## EXTRACT TO READ
— Begin —

The National Centers for Environmental Prediction’s (NCEP) Hydrometeorological Prediction Center (HPC) has a mandated goal of cumulative annual TS = 0.29 for its quantitative precipitation forecasts (QPF) of 24-h accumulations of precipitation exceeding the 1-in. threshold at projection hour 24 (day 1) over the continental United States (CONUS). This mandate is set under the requirements of the Government Performance Results Act (GPRA) of 1993. This GPRA goal is set to increase to 0.30 for fiscal year (FY) 2010 (1 October 2009—30 September 2010) as of this writing. For FY 2007, the HPC’s TS value was 0.3060 with POD = 0.5035 and bias = 1.149. There is no GPRA mandate for bias. The HPC 24-h QPF may be more useful to users if its bias were closer to 1.

— End —

Please copy the stretch from "The National Centers" through "closer to 1." in the precipitation forecast passage above, word for word.

## DATA
— Begin —

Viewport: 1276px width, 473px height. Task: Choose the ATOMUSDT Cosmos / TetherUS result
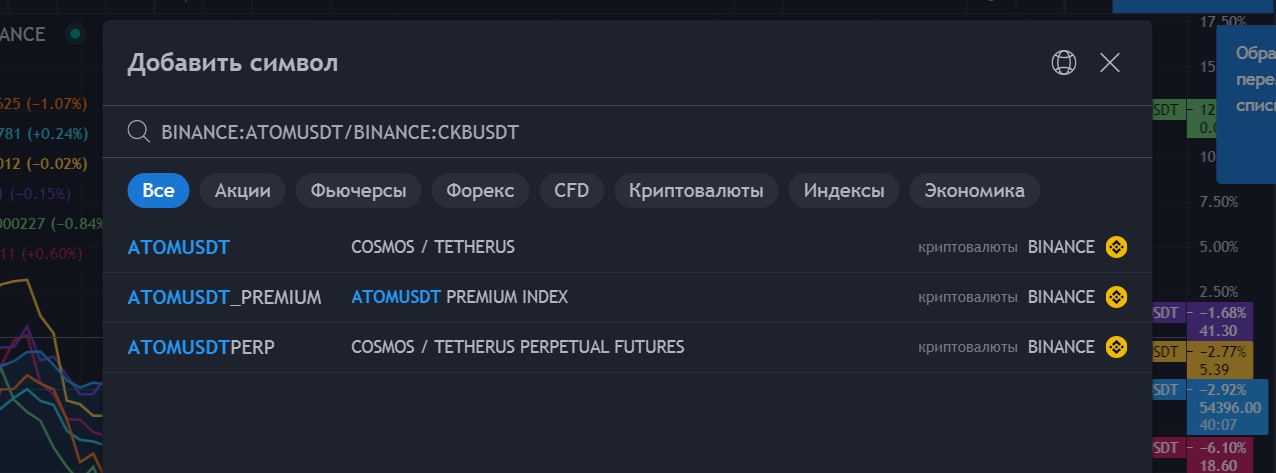(627, 247)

— End —

## THE RESPONSE
The National Centers for Environmental Prediction’s (NCEP) Hydrometeorological Prediction Center (HPC) has a mandated goal of cumulative annual TS = 0.29 for its quantitative precipitation forecasts (QPF) of 24-h accumulations of precipitation exceeding the 1-in. threshold at projection hour 24 (day 1) over the continental United States (CONUS). This mandate is set under the requirements of the Government Performance Results Act (GPRA) of 1993. This GPRA goal is set to increase to 0.30 for fiscal year (FY) 2010 (1 October 2009—30 September 2010) as of this writing. For FY 2007, the HPC’s TS value was 0.3060 with POD = 0.5035 and bias = 1.149. There is no GPRA mandate for bias. The HPC 24-h QPF may be more useful to users if its bias were closer to 1.